→ Source passage
################

Defines when the pipeline is executed for the first and last time, as well as the interval at which it is executed

frequency

Sets how often the pipeline is executed. It is intertwined with interval. For example, if frequency is set to HOURLY and interval is set to 2, the pipeline is executed every 2 hours:

HOURLY
DAILY
WEEKLY
MONTHLY

interval

Sets the interval based on the frequency at which the pipeline is executed. For example, if interval is set to 2 and frequency is set to HOURLY, the pipeline is executed every 2 hours. The next execution cannot be scheduled further into the future than 1 year from the set start date and time

starts_on

The date and time when the pipeline is first executed, provided as a timestamp in UTC (e.g. 2024-09-02T13:26:13.642Z). The date and time cannot be in the past

ends_on

The date and time when the pipeline is last executed, provided as a timestamp in UTC (e.g. 2024-09-02T13:26:13.642Z). This date and time cannot be earlier than the start date and time

header_config

Defines how the header row is determined

type

Specifies whether Ingestro's header detection is applied or if the set row_index is used to determine the header row:

SMART: Ingestro's header detection is used to define the header row
STATIC: The row at the specified row_index is used as the header row

row_index

The index of the row that should be used as the header row if type is set to STATIC

sheet_config

Defines which sheet to process when working with multi-sheet file types (XLS, XLSX, XML). This configuration is only applicable for multi-sheet files and is ignored for single-sheet file types (CSV, TSV, JSON).

When to use:

Your input connector uses XLS, XLSX, or XML files with multiple sheets
You want to specify which sheet contains the data to process
You need consistent sheet selection across multiple executions

Behavior:

For single-sheet file types (CSV, TSV, JSON): sheet_config is ignored
For multi-sheet files with only one sheet: sheet_config is optional (defaults to first sheet)
For multi-sheet files with multiple sheets: sheet_config determines which sheet to use

selection_type

Defines the strategy for selecting which sheet to process:

INDEX: Select sheet by its position (0-indexed). Use this when you always want to process the sheet at a specific position (e.g., always the 2nd sheet)
NAME: Select sheet by its name. Use this when you always want to process a sheet with a specific name (e.g., always the "CRM" sheet)

sheet_index

The 0-based index of the sheet to process. Required when selection_type is INDEX.

################

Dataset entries
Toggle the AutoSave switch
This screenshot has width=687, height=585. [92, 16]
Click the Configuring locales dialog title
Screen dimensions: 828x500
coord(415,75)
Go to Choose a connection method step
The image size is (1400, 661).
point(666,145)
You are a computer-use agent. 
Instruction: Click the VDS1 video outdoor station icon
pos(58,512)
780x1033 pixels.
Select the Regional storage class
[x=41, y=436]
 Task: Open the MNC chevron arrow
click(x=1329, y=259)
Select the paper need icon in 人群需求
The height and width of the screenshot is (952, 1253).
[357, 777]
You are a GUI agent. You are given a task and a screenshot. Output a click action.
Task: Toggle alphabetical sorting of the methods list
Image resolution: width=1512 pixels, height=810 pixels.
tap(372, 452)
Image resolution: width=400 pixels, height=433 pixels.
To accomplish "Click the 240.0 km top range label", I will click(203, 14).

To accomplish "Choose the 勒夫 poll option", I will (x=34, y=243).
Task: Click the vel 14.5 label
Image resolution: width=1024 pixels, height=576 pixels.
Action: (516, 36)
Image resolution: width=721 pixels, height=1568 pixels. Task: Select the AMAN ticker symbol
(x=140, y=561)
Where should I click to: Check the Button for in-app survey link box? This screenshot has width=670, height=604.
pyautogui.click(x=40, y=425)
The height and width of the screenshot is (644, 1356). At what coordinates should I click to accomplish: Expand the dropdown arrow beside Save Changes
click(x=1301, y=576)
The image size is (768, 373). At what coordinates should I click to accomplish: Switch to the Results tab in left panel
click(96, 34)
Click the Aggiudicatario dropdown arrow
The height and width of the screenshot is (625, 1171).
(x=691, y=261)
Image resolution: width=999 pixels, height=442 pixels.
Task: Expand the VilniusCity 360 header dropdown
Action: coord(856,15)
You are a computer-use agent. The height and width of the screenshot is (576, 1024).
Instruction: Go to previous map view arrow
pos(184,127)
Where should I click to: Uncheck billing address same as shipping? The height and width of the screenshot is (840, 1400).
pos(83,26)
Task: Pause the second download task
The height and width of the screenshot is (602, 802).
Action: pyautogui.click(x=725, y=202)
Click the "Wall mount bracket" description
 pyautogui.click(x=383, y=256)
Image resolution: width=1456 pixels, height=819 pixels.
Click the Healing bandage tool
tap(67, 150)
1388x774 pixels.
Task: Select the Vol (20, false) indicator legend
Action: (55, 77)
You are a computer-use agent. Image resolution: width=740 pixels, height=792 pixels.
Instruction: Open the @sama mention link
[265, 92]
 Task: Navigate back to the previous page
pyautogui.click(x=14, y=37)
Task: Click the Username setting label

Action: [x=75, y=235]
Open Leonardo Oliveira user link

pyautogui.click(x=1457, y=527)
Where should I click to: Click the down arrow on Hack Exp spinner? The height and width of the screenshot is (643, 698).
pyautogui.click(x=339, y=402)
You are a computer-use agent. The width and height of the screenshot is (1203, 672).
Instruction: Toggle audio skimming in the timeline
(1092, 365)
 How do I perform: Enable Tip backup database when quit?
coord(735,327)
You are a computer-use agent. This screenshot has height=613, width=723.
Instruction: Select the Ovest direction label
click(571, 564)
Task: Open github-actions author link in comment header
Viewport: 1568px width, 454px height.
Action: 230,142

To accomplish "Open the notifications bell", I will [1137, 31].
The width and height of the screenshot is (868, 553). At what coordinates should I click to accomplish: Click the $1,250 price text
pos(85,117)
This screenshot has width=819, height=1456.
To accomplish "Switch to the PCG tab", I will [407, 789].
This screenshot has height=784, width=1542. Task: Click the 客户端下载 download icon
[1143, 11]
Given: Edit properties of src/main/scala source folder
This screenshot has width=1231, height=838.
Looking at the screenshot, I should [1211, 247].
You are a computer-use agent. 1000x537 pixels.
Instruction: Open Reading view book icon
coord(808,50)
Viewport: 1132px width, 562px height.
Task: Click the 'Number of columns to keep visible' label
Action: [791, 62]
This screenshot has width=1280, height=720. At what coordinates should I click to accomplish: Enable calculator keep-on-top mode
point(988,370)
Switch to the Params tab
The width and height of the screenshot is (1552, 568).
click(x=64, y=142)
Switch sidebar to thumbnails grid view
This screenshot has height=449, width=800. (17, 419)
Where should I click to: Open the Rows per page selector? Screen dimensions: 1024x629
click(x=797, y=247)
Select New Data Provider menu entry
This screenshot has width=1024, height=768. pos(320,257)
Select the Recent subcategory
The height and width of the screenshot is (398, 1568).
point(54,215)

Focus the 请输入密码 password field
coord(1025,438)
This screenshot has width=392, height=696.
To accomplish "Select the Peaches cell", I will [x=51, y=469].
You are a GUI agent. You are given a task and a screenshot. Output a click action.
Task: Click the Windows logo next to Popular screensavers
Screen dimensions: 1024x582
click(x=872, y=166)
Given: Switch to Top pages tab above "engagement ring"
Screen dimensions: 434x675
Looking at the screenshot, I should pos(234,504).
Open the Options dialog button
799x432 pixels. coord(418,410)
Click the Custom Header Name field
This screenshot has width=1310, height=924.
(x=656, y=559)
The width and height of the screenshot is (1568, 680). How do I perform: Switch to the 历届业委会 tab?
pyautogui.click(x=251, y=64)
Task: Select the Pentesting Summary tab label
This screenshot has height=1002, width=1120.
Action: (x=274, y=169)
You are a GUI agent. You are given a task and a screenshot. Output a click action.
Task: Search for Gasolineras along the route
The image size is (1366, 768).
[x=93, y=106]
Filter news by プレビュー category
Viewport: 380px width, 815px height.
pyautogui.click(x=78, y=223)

################

→ Problem A
Reproduce the pipeline configuration text from "For multi-sheet files with multiple" to "selection_type is INDEX.", word for word.
→ Problem B
Recast the records from the line with "You are a computer-use agent. Image" to the line with "Action: [x=75, y=235]" as a numbered list, omitting any blank lines.

→ Worked answer A
For multi-sheet files with multiple sheets: sheet_config determines which sheet to use

selection_type

Defines the strategy for selecting which sheet to process:

INDEX: Select sheet by its position (0-indexed). Use this when you always want to process the sheet at a specific position (e.g., always the 2nd sheet)
NAME: Select sheet by its name. Use this when you always want to process a sheet with a specific name (e.g., always the "CRM" sheet)

sheet_index

The 0-based index of the sheet to process. Required when selection_type is INDEX.

→ Worked answer B
1. You are a computer-use agent. Image resolution: width=740 pixels, height=792 pixels.
2. Instruction: Open the @sama mention link
3. [265, 92]
4.  Task: Navigate back to the previous page
5. pyautogui.click(x=14, y=37)
6. Task: Click the Username setting label
7. Action: [x=75, y=235]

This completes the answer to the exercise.